Le film fut aussi très demandant dramatiquement pour l’acteur, qui passe de jeune bum à père de famille et à héros enragé: "J’ai de l’agressivité en moi, mais qui sort juste pour les personnages, parce que je ne suis pas comme ça dans la vie. J’ai peur de la bataille et de la guerre pour mourir. Mais quand c’est le temps d’être un peu fou et agressif dans un rôle, je suis bien là-dedans, c’est mon défoulement personnel."

HEUREUX HASARDS

Lucie Laurier, qui joue l’ex du personnage de Lemay-Thivierge, semble être devenue un porte-bonheur pour le cinéma québécois, ayant contribué au succès phénoménal de films comme La Grande Séduction et Bon Cop, Bad Cop: "Les autres films à succès, je vais rester modeste, c’est pas moi qui les portais sur mes épaules… C’est un heureux hasard."

Laurier est impliquée dans Nitro depuis le début; Desrochers, un ami de longue date, la voulait dans son film depuis l’écriture du scénario. L’appréciation est réciproque: "Ce que j’aime d’Alain, confie-t-elle, c’est que tu peux lui apporter n’importe quoi et il est ouvert. Il veut juste faire un meilleur film, plus touchant."

C’est d’ailleurs cet aspect plus personnel, plus réfléchi du projet qui l’a séduite: "Le propos est soutenu, il y a un dilemme moral, les personnages ne sont pas stéréotypés. Mon personnage, c’est pas juste une pitoune, c’est une fille qui a du caractère. J’aimais le côté fille d’action, mais je trouvais que le personnage aurait été beaucoup moins intéressant si je ne lui avais pas apporté une sensibilité puis une blessure, afin qu’on comprenne pourquoi elle est comme ça."
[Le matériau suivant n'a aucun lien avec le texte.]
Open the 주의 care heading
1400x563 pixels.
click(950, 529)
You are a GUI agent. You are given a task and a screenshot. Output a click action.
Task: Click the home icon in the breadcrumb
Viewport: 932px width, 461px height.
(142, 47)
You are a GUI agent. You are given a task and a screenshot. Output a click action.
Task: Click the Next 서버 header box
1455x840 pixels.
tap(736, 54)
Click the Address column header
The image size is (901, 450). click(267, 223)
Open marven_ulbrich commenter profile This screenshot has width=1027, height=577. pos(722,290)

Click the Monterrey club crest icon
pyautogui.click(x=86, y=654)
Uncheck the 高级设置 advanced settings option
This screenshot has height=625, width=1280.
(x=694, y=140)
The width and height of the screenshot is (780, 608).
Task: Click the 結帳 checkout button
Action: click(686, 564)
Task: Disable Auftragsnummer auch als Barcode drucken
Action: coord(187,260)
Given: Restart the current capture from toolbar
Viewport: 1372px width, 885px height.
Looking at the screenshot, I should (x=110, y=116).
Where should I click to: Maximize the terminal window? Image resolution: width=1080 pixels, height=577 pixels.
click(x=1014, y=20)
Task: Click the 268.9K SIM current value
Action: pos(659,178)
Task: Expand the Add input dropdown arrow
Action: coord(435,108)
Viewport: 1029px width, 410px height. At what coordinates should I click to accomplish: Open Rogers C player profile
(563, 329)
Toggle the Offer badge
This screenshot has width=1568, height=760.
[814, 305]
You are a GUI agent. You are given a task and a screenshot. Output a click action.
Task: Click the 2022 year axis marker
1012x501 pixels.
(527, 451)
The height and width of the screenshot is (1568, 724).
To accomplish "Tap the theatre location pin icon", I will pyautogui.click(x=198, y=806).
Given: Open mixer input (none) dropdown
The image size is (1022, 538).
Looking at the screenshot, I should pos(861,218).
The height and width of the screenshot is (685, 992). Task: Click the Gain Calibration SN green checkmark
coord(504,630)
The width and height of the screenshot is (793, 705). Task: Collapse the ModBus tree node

Laurier a néanmoins apprécié la chance de prendre part à des scènes d’action: "C’est sûr que quand tu bouges beaucoup, quand tu fais des affaires plus dans le mouvement, le texte devient moins lourd. C’est peut-être quelque chose de plus instinctif qui sort. Je suis très physique dans la vie, alors j’ai aimé ça."

Comme spectatrice, elle a aussi certaines affinités avec le cinéma d’action: "J’ai des goûts très larges, je peux aimer The Bourne Identity avec Matt Damon, puis je peux aimer un film comme Babel. Mais j’aime les bons films d’action, les films qui marchent. Mon fils a eu sa passe Van Damme, alors je regardais ça avec lui!"

Enfin, le tournage de Nitro a été l’occasion de renouer avec Lemay-Thivierge, qu’elle avait déjà côtoyé dans des circonstances bien différentes: "Quand on était petits, on avait fait une émission Droit de parole sur les enfants vedettes. Je me souviens que ça n’avait pas cliqué, il me niaisait. Je les aimais pas, lui et Mahée Paiement, ils faisaient le petit couple populaire, moi je faisais plus des films d’auteur… Mais c’est sur le plateau de Nitro que j’ai réalisé à quel point on avait des choses en commun: on est tous les deux parents, on a tous les deux commencé jeunes, on est tous les deux physiques, on est tous les deux petits! On a une belle chimie à l’écran", conclut l’actrice.